* Activity
All of the records should come back exactly as written.

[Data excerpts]
++++++++++
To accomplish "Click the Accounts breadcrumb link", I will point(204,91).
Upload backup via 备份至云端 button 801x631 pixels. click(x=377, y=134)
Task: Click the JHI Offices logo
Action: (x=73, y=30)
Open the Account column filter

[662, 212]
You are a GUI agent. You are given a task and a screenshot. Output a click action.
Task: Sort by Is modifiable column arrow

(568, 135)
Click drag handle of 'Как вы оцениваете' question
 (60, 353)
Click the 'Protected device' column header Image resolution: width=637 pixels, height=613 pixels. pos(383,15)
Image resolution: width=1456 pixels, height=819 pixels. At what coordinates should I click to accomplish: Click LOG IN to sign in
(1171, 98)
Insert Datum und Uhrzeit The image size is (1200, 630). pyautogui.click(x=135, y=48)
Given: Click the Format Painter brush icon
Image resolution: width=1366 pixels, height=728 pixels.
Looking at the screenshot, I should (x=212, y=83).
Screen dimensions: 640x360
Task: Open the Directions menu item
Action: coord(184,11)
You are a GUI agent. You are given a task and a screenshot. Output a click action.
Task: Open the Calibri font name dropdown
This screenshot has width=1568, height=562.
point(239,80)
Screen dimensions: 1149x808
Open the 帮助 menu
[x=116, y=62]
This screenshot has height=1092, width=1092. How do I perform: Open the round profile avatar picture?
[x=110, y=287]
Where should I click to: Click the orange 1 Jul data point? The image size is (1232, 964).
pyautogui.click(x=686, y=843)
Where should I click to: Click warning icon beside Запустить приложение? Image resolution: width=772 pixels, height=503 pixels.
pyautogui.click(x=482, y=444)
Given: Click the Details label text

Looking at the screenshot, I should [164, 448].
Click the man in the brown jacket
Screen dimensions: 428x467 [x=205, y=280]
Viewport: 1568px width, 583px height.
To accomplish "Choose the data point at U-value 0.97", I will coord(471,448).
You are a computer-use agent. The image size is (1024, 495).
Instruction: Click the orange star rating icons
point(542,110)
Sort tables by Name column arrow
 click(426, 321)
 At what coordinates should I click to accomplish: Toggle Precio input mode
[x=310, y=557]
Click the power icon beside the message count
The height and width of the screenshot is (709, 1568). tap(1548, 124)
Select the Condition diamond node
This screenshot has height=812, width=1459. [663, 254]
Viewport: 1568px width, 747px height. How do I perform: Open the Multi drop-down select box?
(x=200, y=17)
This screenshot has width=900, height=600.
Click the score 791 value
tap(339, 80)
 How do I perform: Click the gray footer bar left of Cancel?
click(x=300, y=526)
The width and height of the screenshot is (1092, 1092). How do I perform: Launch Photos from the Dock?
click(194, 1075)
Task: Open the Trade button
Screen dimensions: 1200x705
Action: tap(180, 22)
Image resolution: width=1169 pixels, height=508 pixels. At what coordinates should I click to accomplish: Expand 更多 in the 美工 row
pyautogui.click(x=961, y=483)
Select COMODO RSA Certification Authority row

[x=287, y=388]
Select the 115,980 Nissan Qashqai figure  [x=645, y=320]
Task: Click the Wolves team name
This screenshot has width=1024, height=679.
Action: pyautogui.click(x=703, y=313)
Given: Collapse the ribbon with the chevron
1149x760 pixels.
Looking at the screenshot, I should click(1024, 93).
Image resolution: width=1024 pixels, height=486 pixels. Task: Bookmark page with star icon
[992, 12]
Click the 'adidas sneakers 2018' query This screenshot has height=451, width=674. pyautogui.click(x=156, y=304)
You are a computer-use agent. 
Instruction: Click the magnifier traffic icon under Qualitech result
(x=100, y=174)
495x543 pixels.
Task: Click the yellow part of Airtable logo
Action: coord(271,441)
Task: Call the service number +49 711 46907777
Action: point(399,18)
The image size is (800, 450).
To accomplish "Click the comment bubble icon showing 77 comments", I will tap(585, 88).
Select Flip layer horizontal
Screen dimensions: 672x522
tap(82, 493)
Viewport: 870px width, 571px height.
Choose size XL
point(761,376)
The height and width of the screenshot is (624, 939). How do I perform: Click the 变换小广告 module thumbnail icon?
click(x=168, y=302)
++++++++++
* Task answer
To accomplish "Click the Accounts breadcrumb link", I will point(204,91).
Upload backup via 备份至云端 button 801x631 pixels. click(x=377, y=134)
Task: Click the JHI Offices logo
Action: (x=73, y=30)
Open the Account column filter

[662, 212]
You are a GUI agent. You are given a task and a screenshot. Output a click action.
Task: Sort by Is modifiable column arrow

(568, 135)
Click drag handle of 'Как вы оцениваете' question
 (60, 353)
Click the 'Protected device' column header Image resolution: width=637 pixels, height=613 pixels. pos(383,15)
Image resolution: width=1456 pixels, height=819 pixels. At what coordinates should I click to accomplish: Click LOG IN to sign in
(1171, 98)
Insert Datum und Uhrzeit The image size is (1200, 630). pyautogui.click(x=135, y=48)
Given: Click the Format Painter brush icon
Image resolution: width=1366 pixels, height=728 pixels.
Looking at the screenshot, I should (x=212, y=83).
Screen dimensions: 640x360
Task: Open the Directions menu item
Action: coord(184,11)
You are a GUI agent. You are given a task and a screenshot. Output a click action.
Task: Open the Calibri font name dropdown
This screenshot has width=1568, height=562.
point(239,80)
Screen dimensions: 1149x808
Open the 帮助 menu
[x=116, y=62]
This screenshot has height=1092, width=1092. How do I perform: Open the round profile avatar picture?
[x=110, y=287]
Where should I click to: Click the orange 1 Jul data point? The image size is (1232, 964).
pyautogui.click(x=686, y=843)
Where should I click to: Click warning icon beside Запустить приложение? Image resolution: width=772 pixels, height=503 pixels.
pyautogui.click(x=482, y=444)
Given: Click the Details label text

Looking at the screenshot, I should [164, 448].
Click the man in the brown jacket
Screen dimensions: 428x467 [x=205, y=280]
Viewport: 1568px width, 583px height.
To accomplish "Choose the data point at U-value 0.97", I will coord(471,448).
You are a computer-use agent. The image size is (1024, 495).
Instruction: Click the orange star rating icons
point(542,110)
Sort tables by Name column arrow
 click(426, 321)
 At what coordinates should I click to accomplish: Toggle Precio input mode
[x=310, y=557]
Click the power icon beside the message count
The height and width of the screenshot is (709, 1568). tap(1548, 124)
Select the Condition diamond node
This screenshot has height=812, width=1459. [663, 254]
Viewport: 1568px width, 747px height. How do I perform: Open the Multi drop-down select box?
(x=200, y=17)
This screenshot has width=900, height=600.
Click the score 791 value
tap(339, 80)
 How do I perform: Click the gray footer bar left of Cancel?
click(x=300, y=526)
The width and height of the screenshot is (1092, 1092). How do I perform: Launch Photos from the Dock?
click(194, 1075)
Task: Open the Trade button
Screen dimensions: 1200x705
Action: tap(180, 22)
Image resolution: width=1169 pixels, height=508 pixels. At what coordinates should I click to accomplish: Expand 更多 in the 美工 row
pyautogui.click(x=961, y=483)
Select COMODO RSA Certification Authority row

[x=287, y=388]
Select the 115,980 Nissan Qashqai figure  [x=645, y=320]
Task: Click the Wolves team name
This screenshot has width=1024, height=679.
Action: pyautogui.click(x=703, y=313)
Given: Collapse the ribbon with the chevron
1149x760 pixels.
Looking at the screenshot, I should click(1024, 93).
Image resolution: width=1024 pixels, height=486 pixels. Task: Bookmark page with star icon
[992, 12]
Click the 'adidas sneakers 2018' query This screenshot has height=451, width=674. pyautogui.click(x=156, y=304)
You are a computer-use agent. 
Instruction: Click the magnifier traffic icon under Qualitech result
(x=100, y=174)
495x543 pixels.
Task: Click the yellow part of Airtable logo
Action: coord(271,441)
Task: Call the service number +49 711 46907777
Action: point(399,18)
The image size is (800, 450).
To accomplish "Click the comment bubble icon showing 77 comments", I will tap(585, 88).
Select Flip layer horizontal
Screen dimensions: 672x522
tap(82, 493)
Viewport: 870px width, 571px height.
Choose size XL
point(761,376)
The height and width of the screenshot is (624, 939). How do I perform: Click the 变换小广告 module thumbnail icon?
click(x=168, y=302)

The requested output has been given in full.